▶ _READING PASSAGE_:
%%

If given the choice, would you take a 3-D printed pill? Recent news have shown that the US federal Food and Drug Administration has approved of the very first 3-D printed pill.
A company by the name of Aprecia Pharmaceuticals has developed a 3-D printed drug called Spritam that is used to help patients control seizures brought on by epilepsy. Aprecia Pharmaceuticals representative Jennifer Zieverink explains that using the 3-D printing process allows technicians to create pills that are more concentrated and dissolve easier.
Zieverink also reveals that Aprecia has gained interests from several other pharmaceutical companies that are looking to create their own 3-D printed pills. According to the article, “Aprecia has three other candidates for 3-D printing in the pipeline.”
Although the 3-D printed drug Spritam may seem to have some benefits, why are so many companies and individuals interested in it? It turns out that these 3-D printed drugs have a great potential to create even more benefits for its users.
The process of 3-D printing – true to their original purpose – used to create pills can also be extremely customizable. The ease of use and flexibility of 3-D printing can allow pharmaceutical companies to create pills that cater to specific patients and adjust doses as needed. The ability to create pills for specific patients also allows pharmacists to create a single pill that contain several different drugs, allowing patients to consume less pills for their medication.
These improvements not only make taking pills faster and more convenient, but also helps patients that have difficulty taking their medication. The article even states that, “it could open the door for things like pills that could be modeled in the shape of a cute animal, or something else that would be easier for kids.”
In my own opinion, I think this is a great development for all people that need to take pills. The ability to combine drugs together into a single pill would greatly help people who find taking medicine an inconvenience or feel discouraged by having to take many different pills. It could also help children, who usually dislike taking medicine, healthy.

%%

▶ _INFORMATION SUPPLIED_:
%%

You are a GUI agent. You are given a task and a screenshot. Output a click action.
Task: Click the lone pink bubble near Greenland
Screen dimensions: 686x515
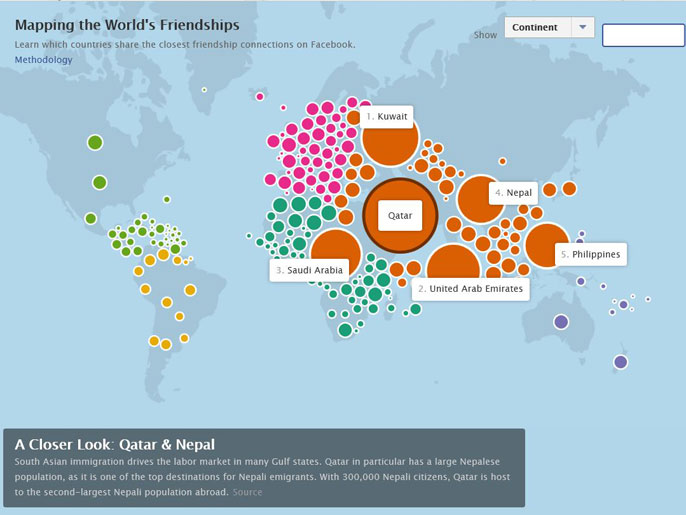(260, 97)
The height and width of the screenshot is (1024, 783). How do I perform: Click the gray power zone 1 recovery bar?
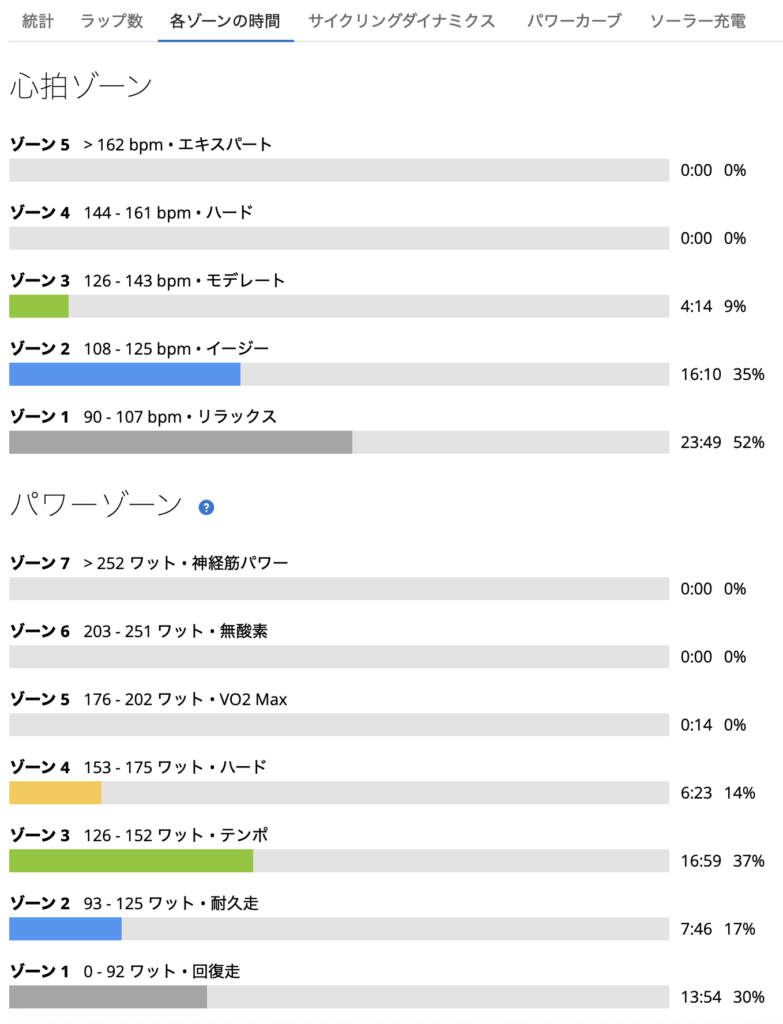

%%

▶ _WHAT THIS EXERCISE ASKS_:
A) In the article on 3-D printed pills, why does combining several drugs into a single pill help patients?
B) Write out the 3-D printed pill article from "If given the" to "and dissolve easier.", replacing "seizures" with "convulsions".

▶ _COMPLETED EXERCISE_:
A) It lets patients take fewer pills for their medication. The writer adds that this would greatly help people who find taking medicine an inconvenience or who feel discouraged by having to take many different pills.

B)
If given the choice, would you take a 3-D printed pill? Recent news have shown that the US federal Food and Drug Administration has approved of the very first 3-D printed pill.
A company by the name of Aprecia Pharmaceuticals has developed a 3-D printed drug called Spritam that is used to help patients control convulsions brought on by epilepsy. Aprecia Pharmaceuticals representative Jennifer Zieverink explains that using the 3-D printing process allows technicians to create pills that are more concentrated and dissolve easier.